自民・林氏:次期総裁、日銀出身者以外も「選択肢」-インタビュー
4月23日(ブルームバーグ):自民党の林芳正政調会長代理は、来年4月で任期切れとなる日本銀行の白川方明総裁の後任には、デフレの長期化よりも低金利下での景気の過熱や物価上昇に警戒感を抱く傾向のある「インフレファイター」色の強い人物は望ましくないとの見解を表明した。日銀出身者以外から選ぶことも「重要な選択肢」との認識も示した。

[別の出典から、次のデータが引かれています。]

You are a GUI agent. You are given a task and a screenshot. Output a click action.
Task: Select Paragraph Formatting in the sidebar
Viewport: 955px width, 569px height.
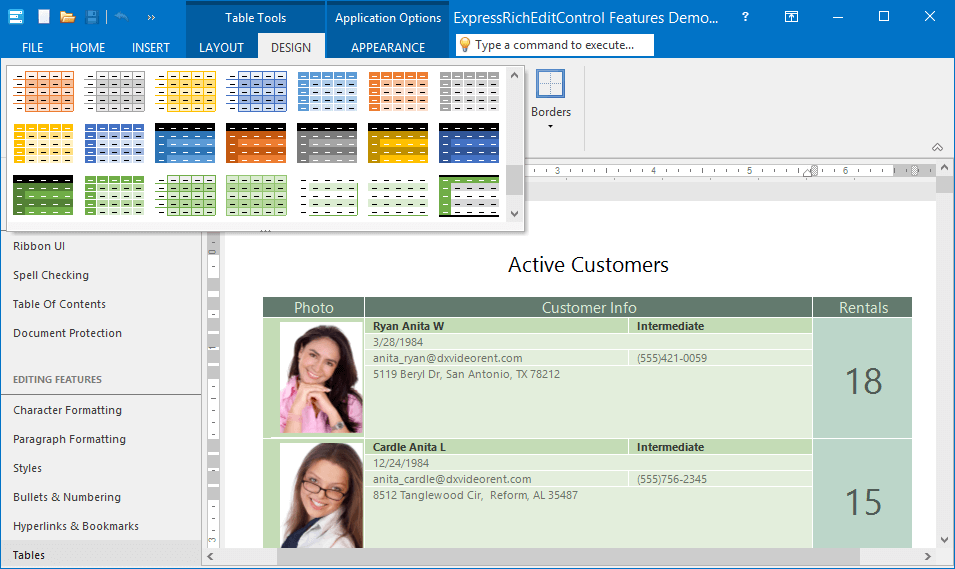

林氏は20日のブルームバーグ・ニュースとのインタビューで、次期日銀総裁に求められる人物像について「個人的な見解だが、インフレファイター・バイアスが強いのか、弱いのかが大事な判断基準」と指摘した。
日銀出身者についても「排除はしない」と述べたものの、速水優、福井俊彦、白川各氏と3代続いた日銀出身の総裁の下での金融政策運営については「それで物価が安定しているならいいが、結果が出ていない」と苦言を呈した。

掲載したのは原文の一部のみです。